* Exercise:
Pull out each line of the records below that contains the string "screenshot". Case matters.

* Records supplied:
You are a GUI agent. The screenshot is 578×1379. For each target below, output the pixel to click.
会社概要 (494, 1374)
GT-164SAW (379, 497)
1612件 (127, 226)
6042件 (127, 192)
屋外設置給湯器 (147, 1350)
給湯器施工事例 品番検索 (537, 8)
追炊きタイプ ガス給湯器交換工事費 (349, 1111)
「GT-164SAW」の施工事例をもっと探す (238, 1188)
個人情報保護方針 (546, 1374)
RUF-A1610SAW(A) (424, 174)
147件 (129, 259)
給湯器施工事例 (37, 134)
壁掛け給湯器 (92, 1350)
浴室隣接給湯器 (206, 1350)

...

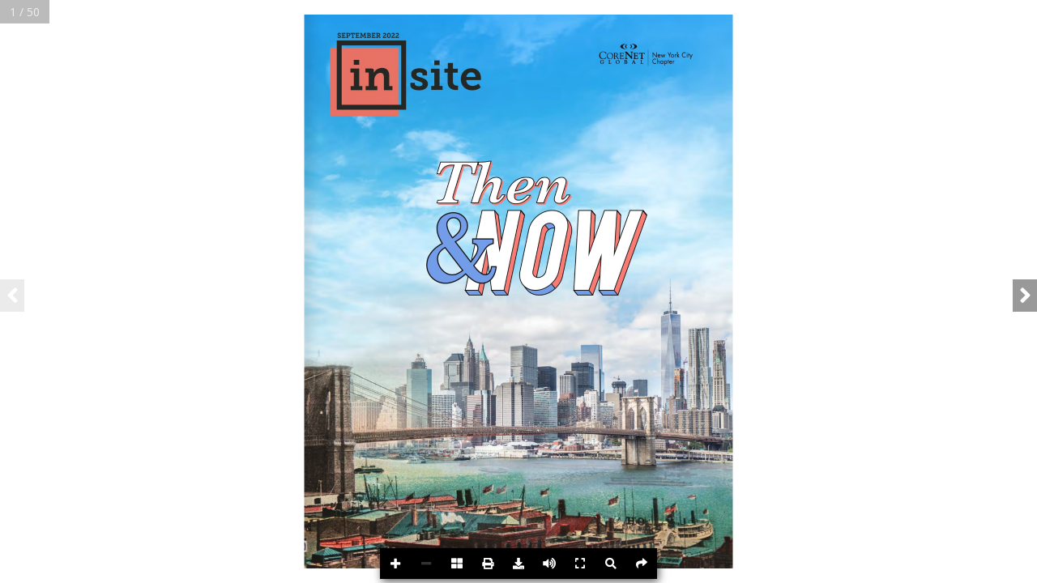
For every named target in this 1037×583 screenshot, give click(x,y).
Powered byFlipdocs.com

--

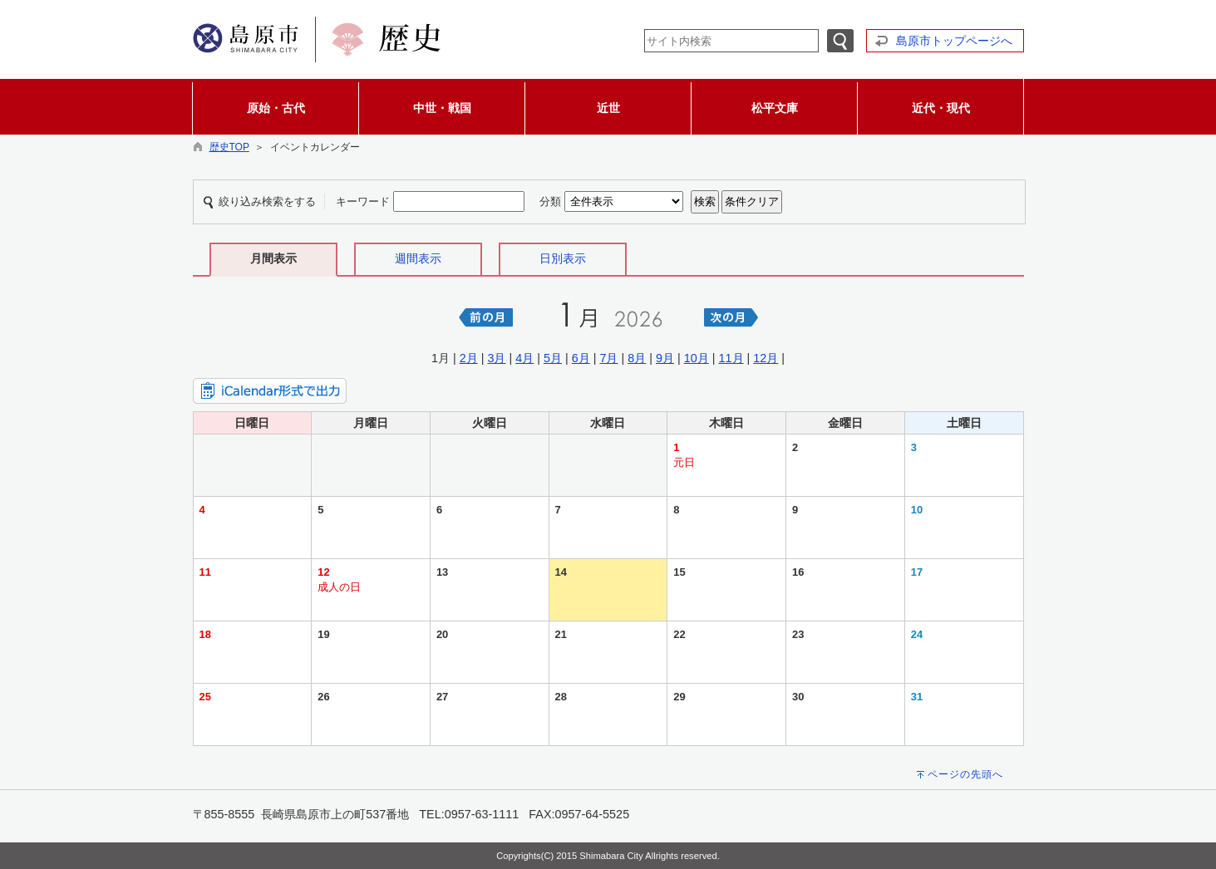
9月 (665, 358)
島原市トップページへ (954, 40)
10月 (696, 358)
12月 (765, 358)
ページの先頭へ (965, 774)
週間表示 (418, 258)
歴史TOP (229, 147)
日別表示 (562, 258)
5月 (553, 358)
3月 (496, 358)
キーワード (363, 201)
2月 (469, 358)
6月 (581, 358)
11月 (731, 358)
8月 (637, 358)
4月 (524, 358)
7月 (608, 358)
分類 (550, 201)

* Problem solution:
You are a GUI agent. The screenshot is 578×1379. For each target below, output the pixel to click.
For every named target in this 1037×583 screenshot, give click(x,y).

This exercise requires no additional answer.